In spite of her young age (she is 28 but looks much younger) she is a very reliable worker and Thomas is very pleased with her work and skills, shas has been working for him and his father for nearly 6 years (she doesn't work for another grower). Thomas says that for him it's obvious, women do a much more precise and careful job in the vineyard. He trusts her completely and she organizes her work alone as soon as he tell her what needs to be done. She is a mother of two if I remember and doing this freelance service jobs leaves her time when she needs some. She does (in French) the taille (pruning), palissage (wire tying)) and effeuillage(leafing) for example, and 5 hecates fills well her time..
What Mélaning is doing today is épluchage in French, it's some sort of pruning (not the same than the one made in the middle of winter), it means cutting the last buds which are growing more than they should because of what is called the acrotony, and by cutting down the last two buds on each shoot you slow down the budding in these warmer-than-usual early spring, limiting the damage risk if a spring frost occurs. Frost is the feared thing this year as winter has been so mild, if the vine grows leaves to early it could translate into catastrophic losses if a severe frost then occured.

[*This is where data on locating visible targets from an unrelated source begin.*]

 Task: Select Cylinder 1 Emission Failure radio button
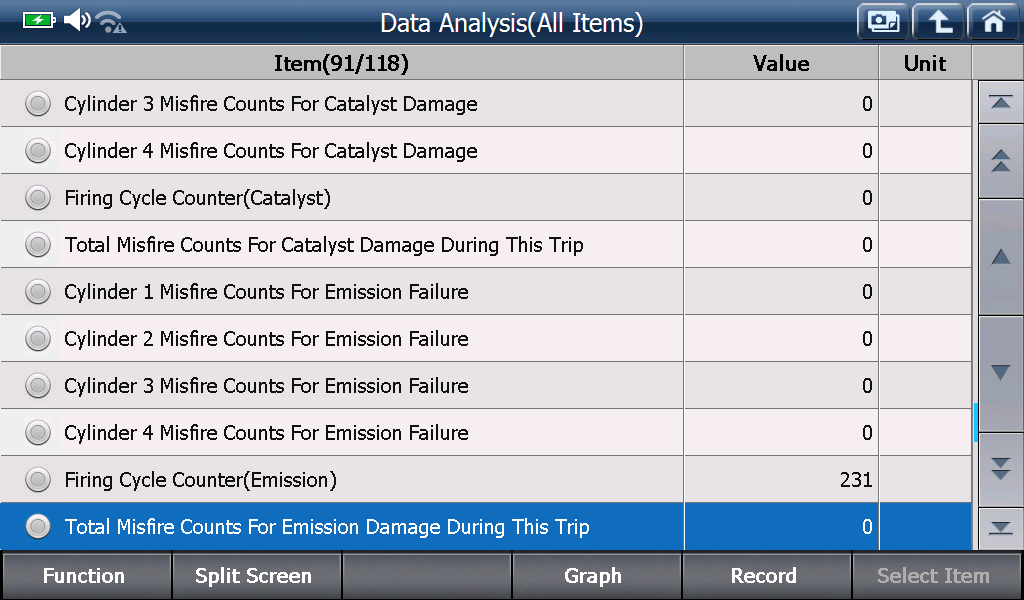[38, 292]
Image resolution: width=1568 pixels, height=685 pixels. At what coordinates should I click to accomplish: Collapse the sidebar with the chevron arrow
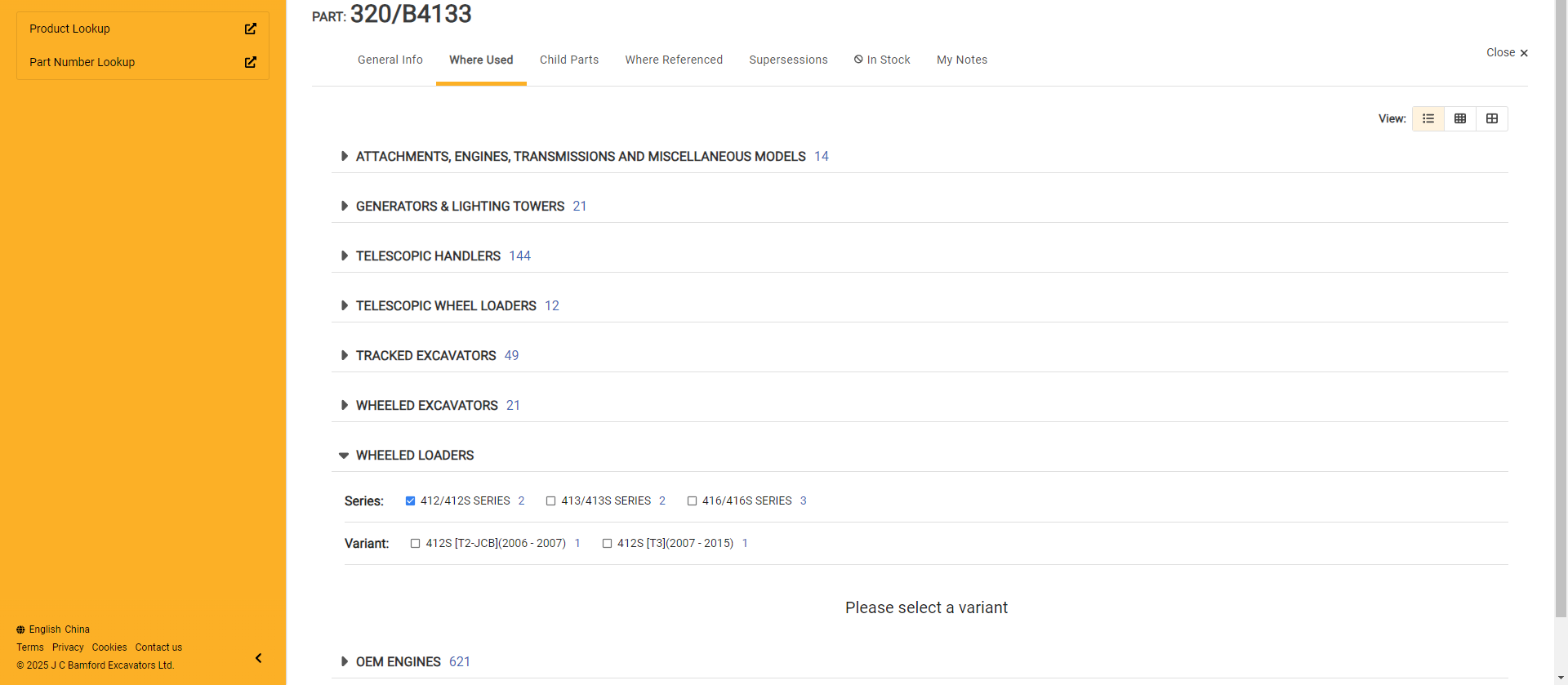[x=258, y=658]

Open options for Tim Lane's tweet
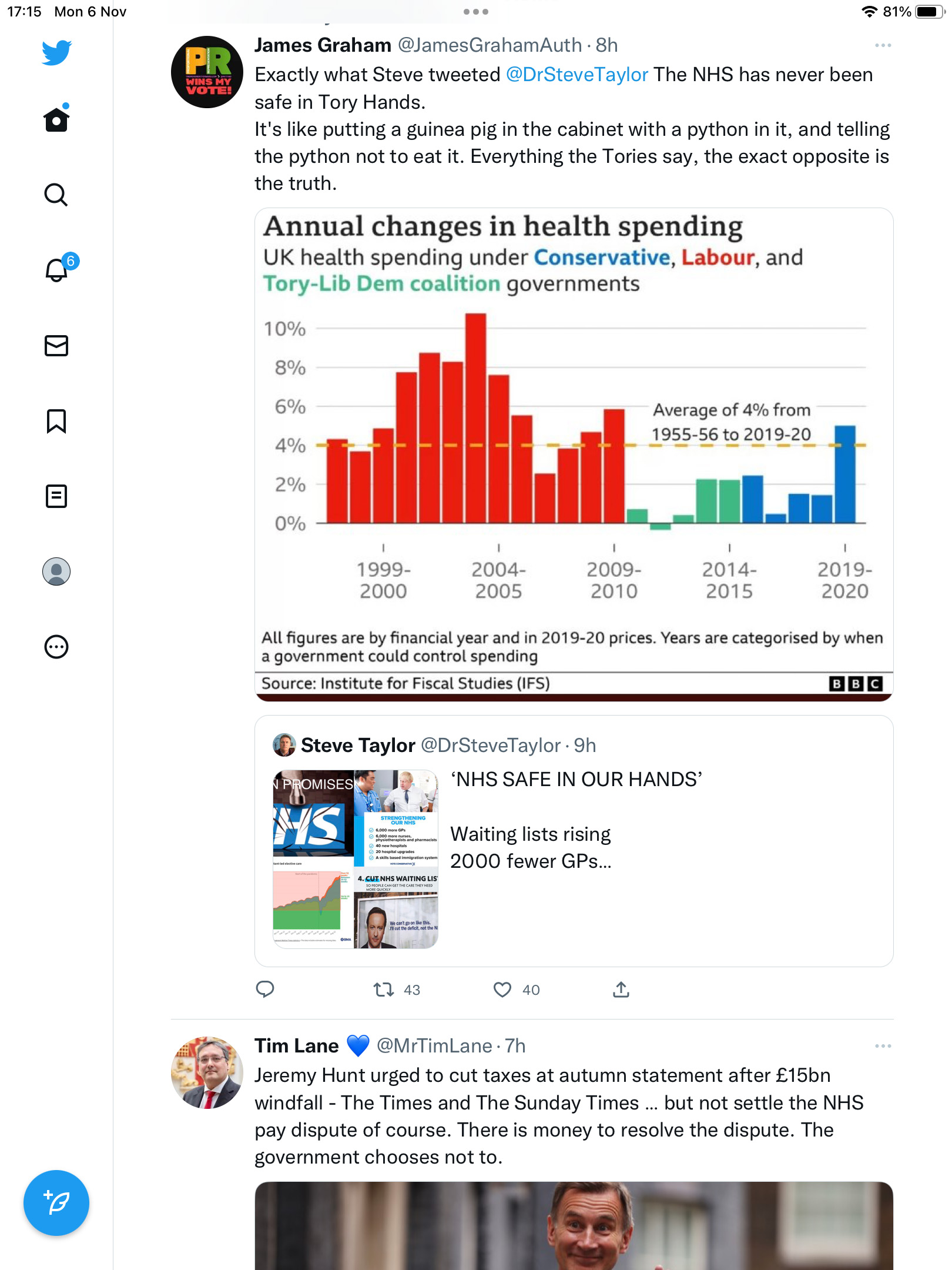click(x=883, y=1046)
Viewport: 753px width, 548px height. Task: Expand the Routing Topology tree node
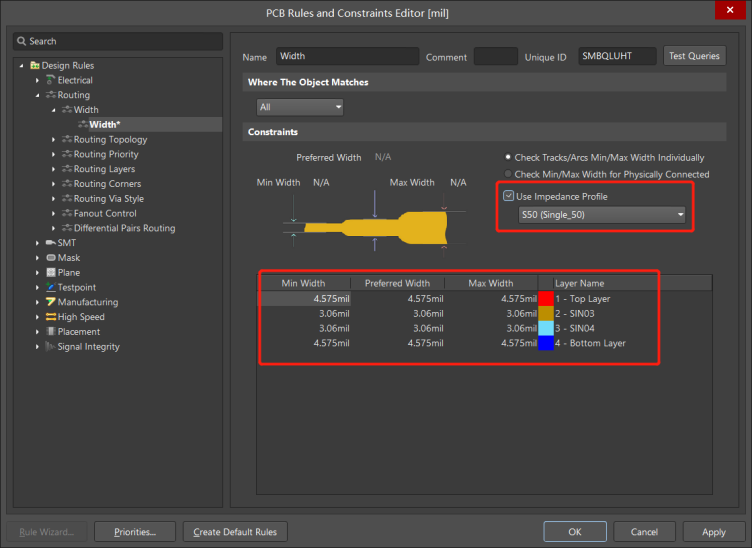point(54,140)

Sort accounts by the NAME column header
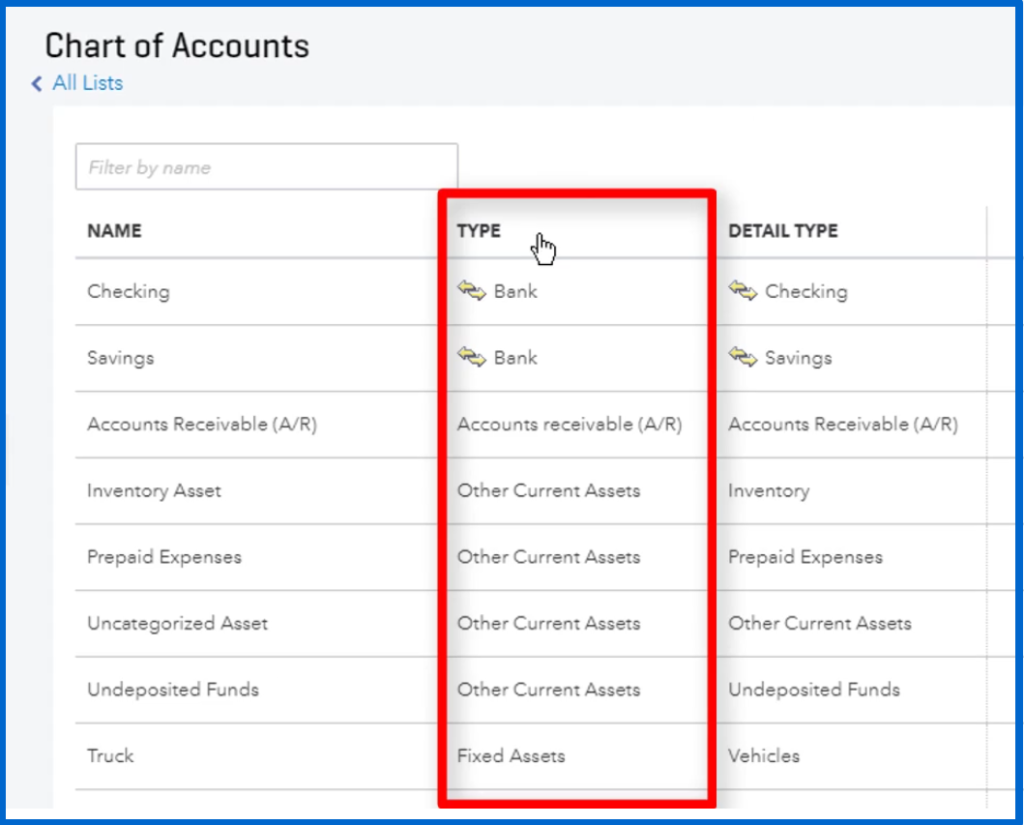[x=113, y=230]
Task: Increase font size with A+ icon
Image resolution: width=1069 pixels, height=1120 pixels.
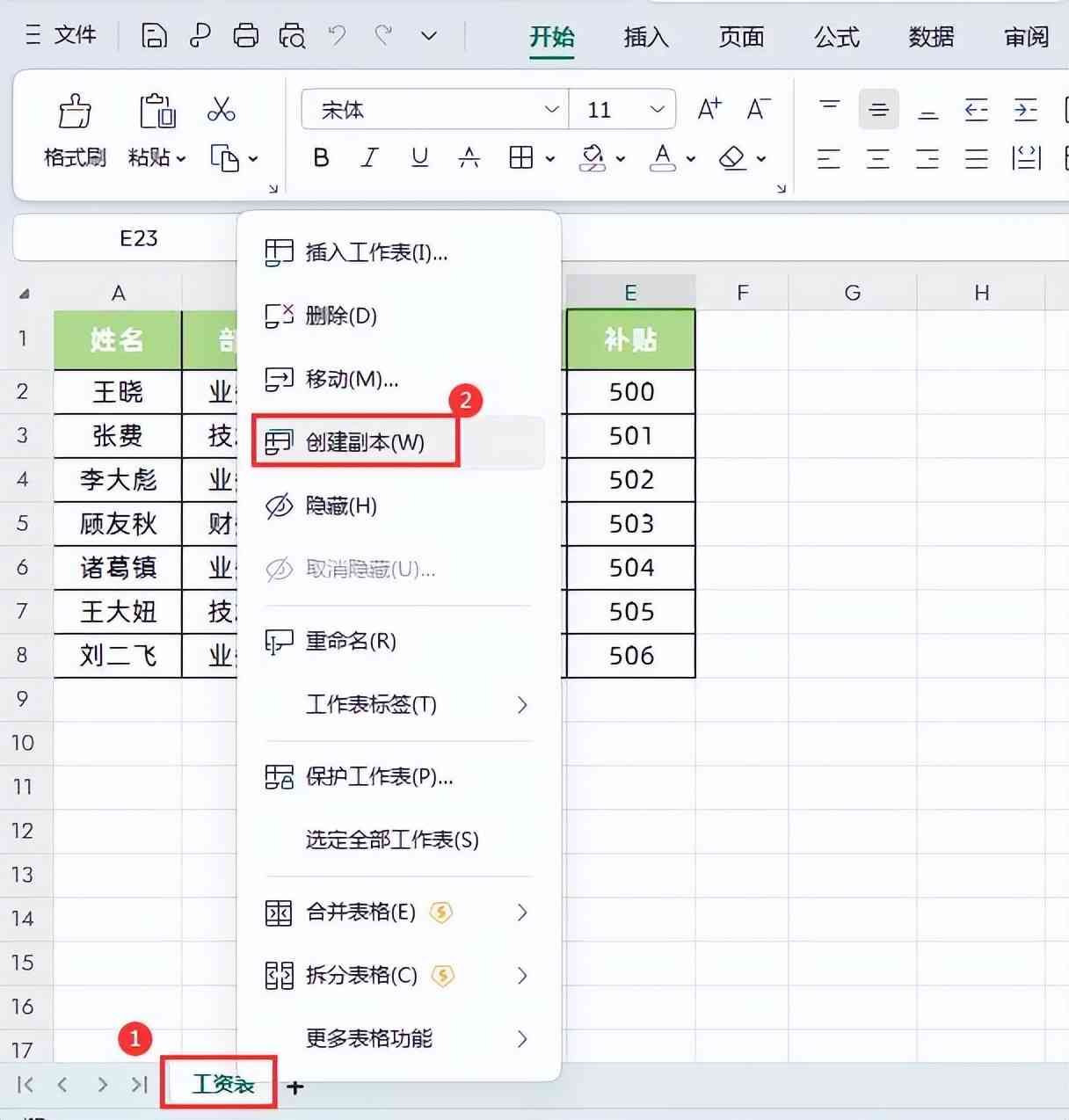Action: [x=709, y=110]
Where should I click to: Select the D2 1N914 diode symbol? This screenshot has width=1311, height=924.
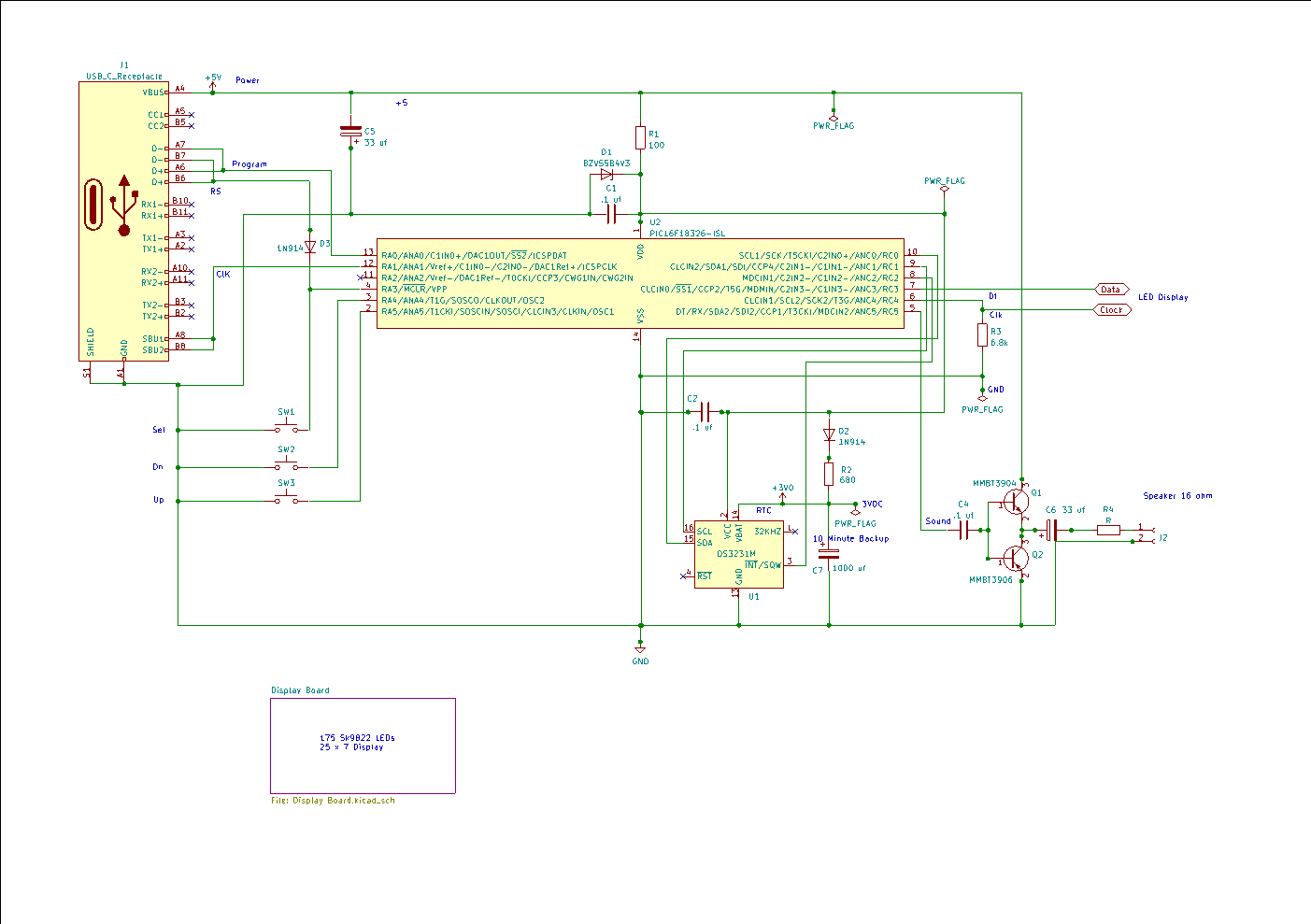click(x=829, y=434)
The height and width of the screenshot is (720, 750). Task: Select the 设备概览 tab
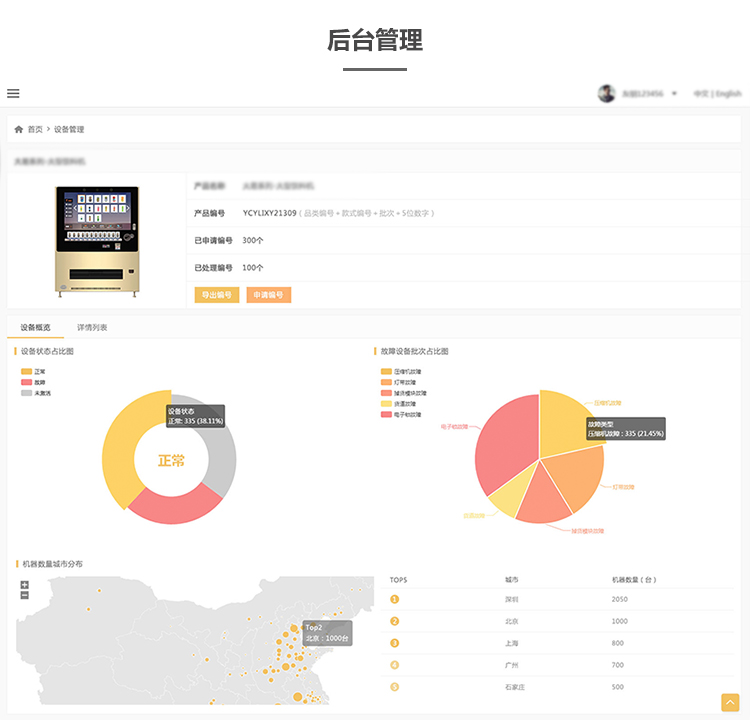pyautogui.click(x=35, y=327)
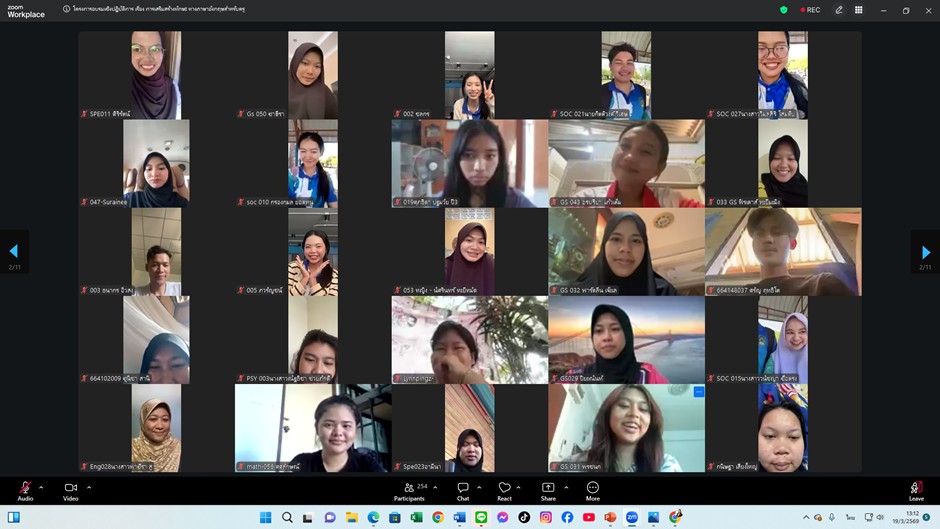The width and height of the screenshot is (940, 529).
Task: Expand the share options arrow beside Share
Action: (565, 487)

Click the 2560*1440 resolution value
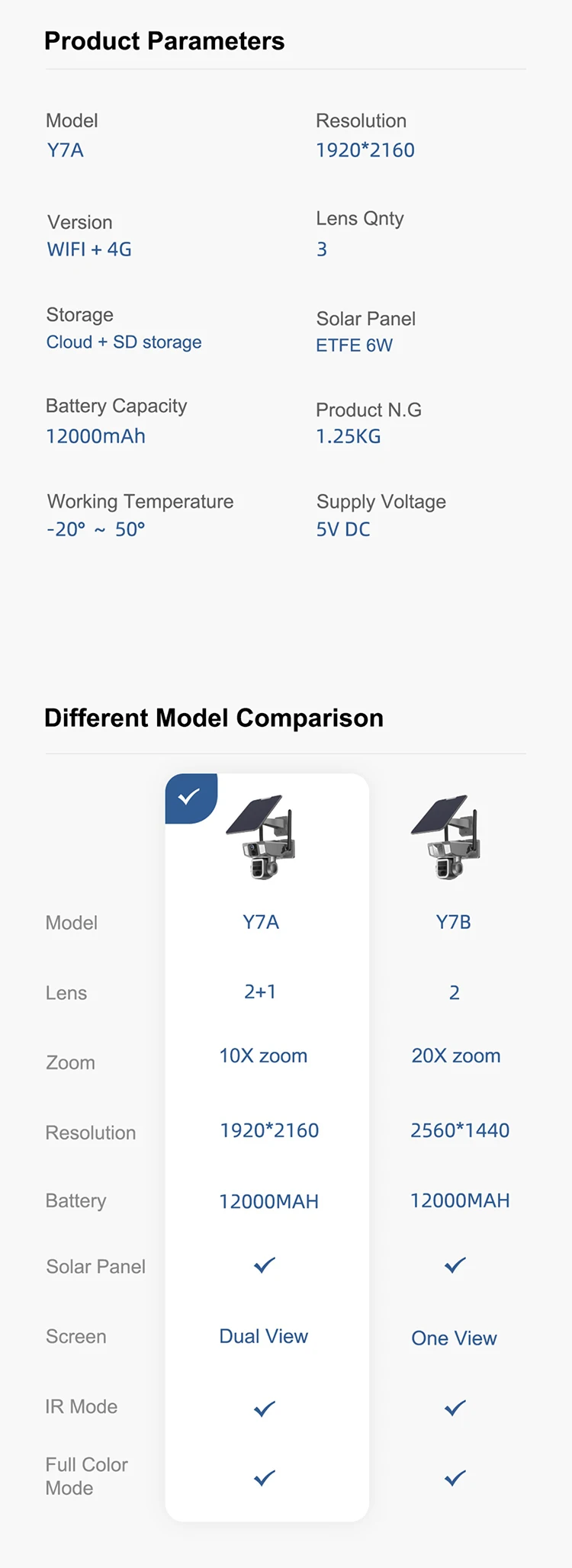coord(460,1130)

As we were speaking of Mélanie who is doing this vineyard-service job for Thomas and his father and who lives herself in the village of Courgis, Thomas says that at one point, he and his father employed 4 people who were also leaving in the village, making them the 1st employer in this village... There are maybe 15 winegrowers in Courgis, most selling their grapes to the négoce or the Coopérative. Again, only three wineries sell all their wine in bottle here, Alice & Olivier De Moor, Thomas Pico and his father, otherwise there are two domaines who sell a part of their production in bottles and the rest in bulk to the négoce. Here you can sell to the coop and sell bottles in parallel, something which is not allowed in some other wine regions.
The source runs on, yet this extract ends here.